#### Objective:
Reproduce each of the following entries character for character, with no changes.

#### Supplied information:
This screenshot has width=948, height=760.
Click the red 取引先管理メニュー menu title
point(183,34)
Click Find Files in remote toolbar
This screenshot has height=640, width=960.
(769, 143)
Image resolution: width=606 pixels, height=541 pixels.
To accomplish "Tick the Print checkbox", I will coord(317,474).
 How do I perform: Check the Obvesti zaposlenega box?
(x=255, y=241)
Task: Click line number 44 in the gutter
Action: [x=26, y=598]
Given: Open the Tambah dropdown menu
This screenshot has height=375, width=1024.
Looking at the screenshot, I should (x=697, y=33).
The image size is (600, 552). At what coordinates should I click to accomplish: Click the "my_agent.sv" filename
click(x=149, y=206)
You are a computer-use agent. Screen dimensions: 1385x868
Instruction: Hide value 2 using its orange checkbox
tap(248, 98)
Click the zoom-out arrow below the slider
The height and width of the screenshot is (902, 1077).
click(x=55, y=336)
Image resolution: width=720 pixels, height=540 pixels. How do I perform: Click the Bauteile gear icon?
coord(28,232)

#### Correct answer:
This screenshot has width=948, height=760.
Click the red 取引先管理メニュー menu title
point(183,34)
Click Find Files in remote toolbar
This screenshot has height=640, width=960.
(769, 143)
Image resolution: width=606 pixels, height=541 pixels.
To accomplish "Tick the Print checkbox", I will coord(317,474).
 How do I perform: Check the Obvesti zaposlenega box?
(x=255, y=241)
Task: Click line number 44 in the gutter
Action: [x=26, y=598]
Given: Open the Tambah dropdown menu
This screenshot has height=375, width=1024.
Looking at the screenshot, I should (x=697, y=33).
The image size is (600, 552). At what coordinates should I click to accomplish: Click the "my_agent.sv" filename
click(x=149, y=206)
You are a computer-use agent. Screen dimensions: 1385x868
Instruction: Hide value 2 using its orange checkbox
tap(248, 98)
Click the zoom-out arrow below the slider
The height and width of the screenshot is (902, 1077).
click(x=55, y=336)
Image resolution: width=720 pixels, height=540 pixels. How do I perform: Click the Bauteile gear icon?
coord(28,232)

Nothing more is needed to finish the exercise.